Further, § 920(a) of the LHWCA provides that "[i]n any proceeding
for the enforcement of a claim for compensation under this chapter it shall be
presumed, in the absence of substantial evidence to the contrary -- . . . [t]hat the
claim comes within the provisions of this chapter."
Id. at § 920(a). A prima facie
claim for compensation requires that the employee allege an injury or death that
arose out of and in the course of his employment. See U.S. Indus./Fed. Sheet Metal,
Inc. v. Office of Workers' Comp. Programs,
455 U.S. 608, 615-16 (1982).
Finally, § 933(g) provides an affirmative defense. See Bundens v. J.E.
Brenneman Co.,
46 F.3d 292, 303 (3d Cir. 1995); Flanagan v. McAllister Bros., Inc., 33
Ben. Rev. Bd. Serv. 209, *3 (1999) ("[T]he applicability of Section 33(g) is an
affirmative defense."). "It is well-established that a defendant . . . bears the
burden of proving its affirmative defense." Leopold v. Baccarat, Inc.,
239 F.3d 243,
245 (2d Cir. 2001); see also Hardaway v. Hartford Pub. Works Dep't.,
879 F.3d 486,
490 (2d Cir. 2018). This burden has been interpreted as requiring the employer
to demonstrate that named defendants are not employers. See Fisher v.
Halliburton,
703 F. Supp. 2d 639, 664 (S.D. Texas 2010), vacated on other grounds,
9
667 F.3d 602 (5th Cir. 2010) ("[T]he court presumes that all named defendants are
employers under the [DBA]" as the DBA "must be liberally construed in
conformance with its purpose, and in a way which avoids harsh and
incongruous results. . . . [Accordingly,] the employer bears the burden to show
that it is not an employer under the [DBA], thereby avoiding paying
compensation.").
Here, Newton-Sealey alleged that his injuries arose out of and in the
course of his employment, thereby establishing a prima facie case for benefits
under the Act. See 33 U.S.C. § 920(a); U.S. Indus./Fed. Sheet Metal,
Inc., 455 U.S. at
615-16 (1982).

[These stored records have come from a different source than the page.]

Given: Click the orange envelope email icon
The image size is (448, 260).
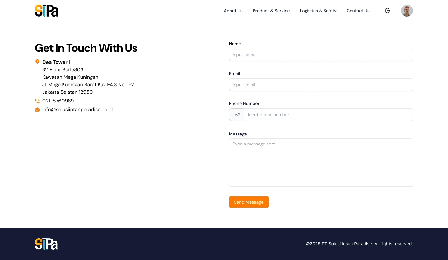Looking at the screenshot, I should 37,110.
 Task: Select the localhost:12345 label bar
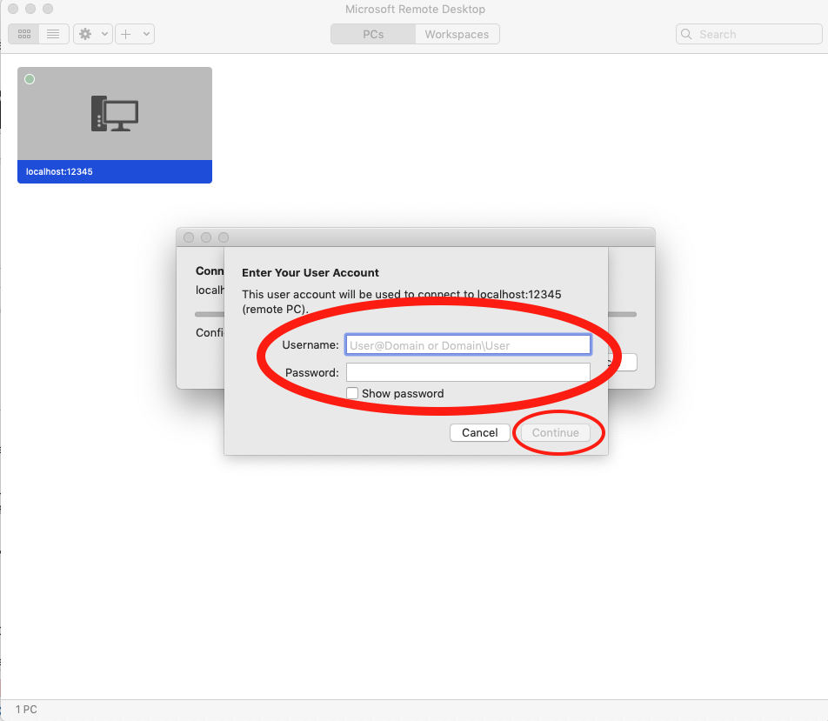coord(115,172)
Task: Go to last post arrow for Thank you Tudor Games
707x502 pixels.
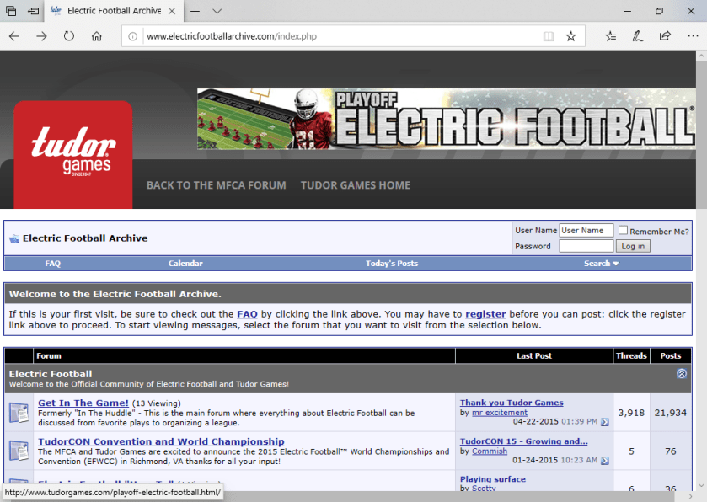Action: (x=604, y=422)
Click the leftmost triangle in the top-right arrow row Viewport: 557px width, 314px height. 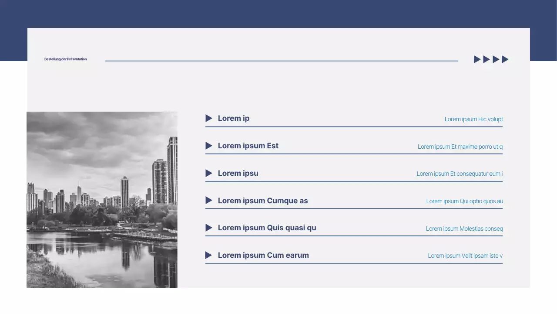(x=477, y=59)
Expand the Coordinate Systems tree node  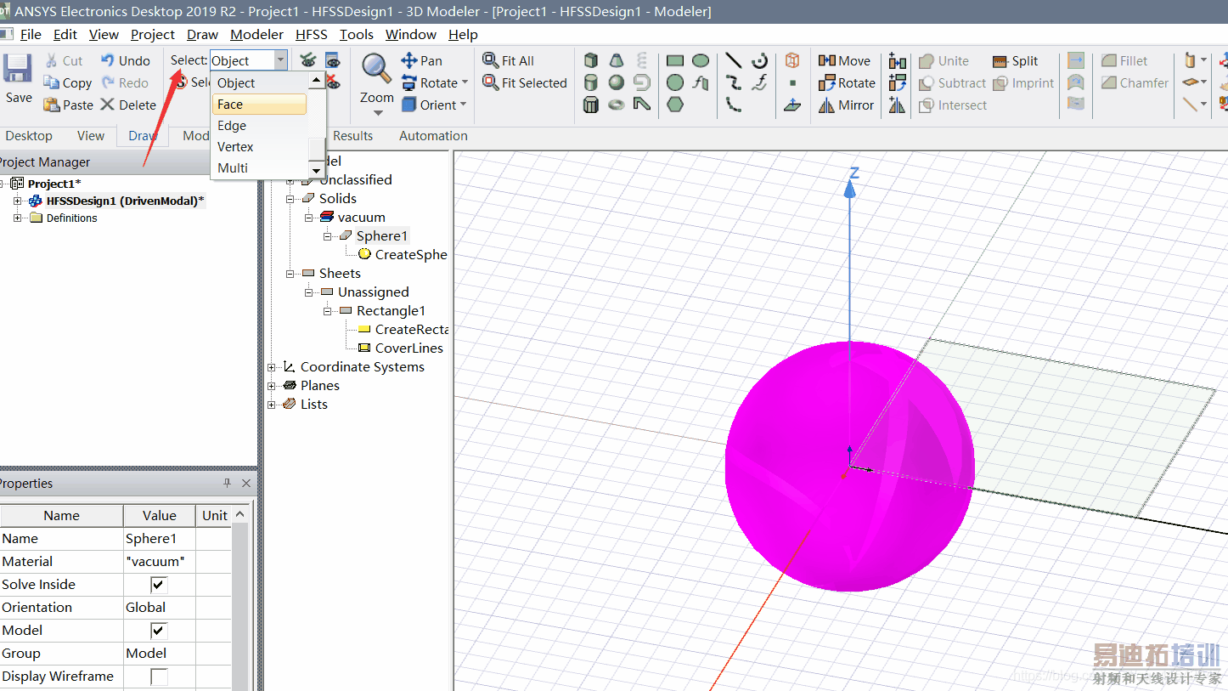[x=272, y=367]
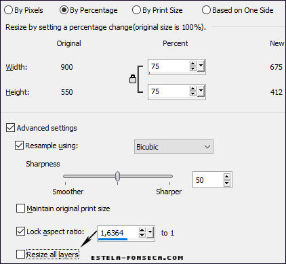The width and height of the screenshot is (286, 264).
Task: Open Height percent slider dropdown arrow
Action: pos(201,91)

Because § 933(g) sets forth an affirmative defense, see
Bundens, 46
F.3d at 303, petitioners bore the burden of proving that the named defendants in
the U.K. proceedings were not employers for the purposes of the Act, see
Fisher,
703 F. Supp. 2d at 664. Reviewing the record available to the ALJ, the Board
concluded that petitioners had not met this burden, see Serv. Emps. Int'l.,
Inc., 595
F.3d at 455, noting that although at the time of the settlement the AG companies
had been acquired by G4S, most of the testimony in the record predated the
acquisition and so "shed[] very little light on the structure of, and relationship
10
among, the G4S companies after the acquisition." S. App'x at 32.4 The record
thus supports the Board's conclusion that petitioner failed to present sufficient
evidence to prove that the named defendants were not employers. See
Barscz,
486 F.3d at 749. Accordingly, we conclude that the Board did not err when it
affirmed the ALJ's finding that Newton-Sealey's claims were not barred under §
933(g).
CONCLUSION
For the foregoing reasons, the petition for review is DENIED.
4
Petitioners' argument that several depositions conducted some two years after
the relevant Board decision provide "uncontroverted evidence" that the named
defendants were not employers is unpersuasive. Appellant's Br. at 58. As the Board
observed, its 2015 decision resolved "the issue of the application of § 33(g) . . . and is the
law of the case." S. App'x at 13. The ALJ was bound to follow this finding of the Board.
See FCC v. Pottsville Broad. Co.,
309 U.S. 134, 140 (1940) (noting the "familiar doctrine that
a lower court is bound to respect the mandate of an appellate tribunal and cannot
reconsider questions which the mandate has laid to rest").